What are the stories that get repeated most? The ones that feel like they could have been ours. Ones that recount a specific experience, but an experience that can be told just as effectively by others. The message feels as relevant to the re-teller as it was to the original teller.
What are the Facebook posts that get shared most? The Tweets that get retweeted most? Personal and universal. Your observation, photo or video first, but it’s one others share and can reflect and remark on. In fact the whole notion of social media sharing is based on the basic human trait that we have a human drive to identify our connections – the preferences, experiences, observations, realizations and epiphanies we share mutually.

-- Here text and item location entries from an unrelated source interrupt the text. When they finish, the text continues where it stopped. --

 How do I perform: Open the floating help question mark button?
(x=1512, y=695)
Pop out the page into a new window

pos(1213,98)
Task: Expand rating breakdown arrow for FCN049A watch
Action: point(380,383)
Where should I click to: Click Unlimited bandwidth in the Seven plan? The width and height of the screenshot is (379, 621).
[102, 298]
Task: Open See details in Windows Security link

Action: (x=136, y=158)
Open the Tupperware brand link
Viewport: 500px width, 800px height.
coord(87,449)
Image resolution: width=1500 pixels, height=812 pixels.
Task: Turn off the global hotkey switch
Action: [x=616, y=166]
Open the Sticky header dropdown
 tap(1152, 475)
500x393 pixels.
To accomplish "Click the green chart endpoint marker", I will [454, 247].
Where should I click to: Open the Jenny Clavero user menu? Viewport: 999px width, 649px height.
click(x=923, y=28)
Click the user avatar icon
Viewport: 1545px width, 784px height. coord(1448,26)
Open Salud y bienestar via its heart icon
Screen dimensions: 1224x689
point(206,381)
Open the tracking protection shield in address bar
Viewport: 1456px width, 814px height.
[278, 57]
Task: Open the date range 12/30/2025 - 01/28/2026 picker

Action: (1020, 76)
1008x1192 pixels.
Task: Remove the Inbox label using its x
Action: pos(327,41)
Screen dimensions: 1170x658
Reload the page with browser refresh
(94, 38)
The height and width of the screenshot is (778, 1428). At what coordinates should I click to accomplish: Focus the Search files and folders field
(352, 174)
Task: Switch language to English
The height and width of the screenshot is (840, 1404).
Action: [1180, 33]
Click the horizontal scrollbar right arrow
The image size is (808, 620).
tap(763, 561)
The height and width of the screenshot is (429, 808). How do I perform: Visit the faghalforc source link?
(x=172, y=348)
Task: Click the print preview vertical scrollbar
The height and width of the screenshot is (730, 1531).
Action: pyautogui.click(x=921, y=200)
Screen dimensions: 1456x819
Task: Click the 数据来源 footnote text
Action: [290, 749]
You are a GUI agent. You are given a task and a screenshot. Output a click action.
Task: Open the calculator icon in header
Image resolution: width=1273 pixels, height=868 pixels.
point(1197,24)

Profound and mundane alike.
And on that note I will say – in a final thought – that it is important to make time and space and open your mind to whatever the connections may be. Don’t be so focused on results that you over-control the situation and miss out on a meaningful connection. Don’t get too caught up thinking what someone can or can’t do for you that you aren’t open to seeing or hearing what their real connection is with you.
All too often, I’ve seen people at conferences miss connections they have with others because they were so focused on handing someone their CD, or getting a business card, or shoving showcase info in their face. I’ve seen folks look puzzled and try to turn a normal human conversation toward what they think will be a “more productive topic” to discuss – when they didn’t realize that taking a moment to simply be human together IS the where connection starts.
I’ve done it myself. In fact, it’s such a strong urge at conferences and in limited timeframe business meetings, that I often have an inner monitor that keeps me in check. If I sense myself racing forward to the action, the next steps, wanting to be productive and efficient and overly drive the conversation in a way that feels forced – I hit the inner “hold up” button. In these moments, I just have to stop orchestrating, clear my mind, and LISTEN to the person who is talking. That controlling instinct is a natural thing that happens – because we are all driven people, we are type A personalities, we want to accomplish a lot, we are invested, we take our work seriously, and we sincerely don’t want to waste anyone’s time. But you know, sometimes wasting time isn’t a waste at all. It’s not wasting time if it is in the interest of authentic connection.
This is a long-term business. Not a short-term one.
I understand the urge to self-promote. I believe in being bold. In speaking your mind. In putting an emphatic foot forward. In first impressions. In being social. In getting yourself out there. Absolutely absolutely. But it’s important to find a natural way to form connections. To have the confidence to let your work and your reputation lead the way. And if you don’t have much work and you’re still forming your reputation – that’s ok. Be patient. Persist. The word DOES get around. If you share with the right people in the right moment in the right way.
The folks who find a way to do that are the ones who get listened to most – meaningfully so.
Focus on the one person, and you will reach the many.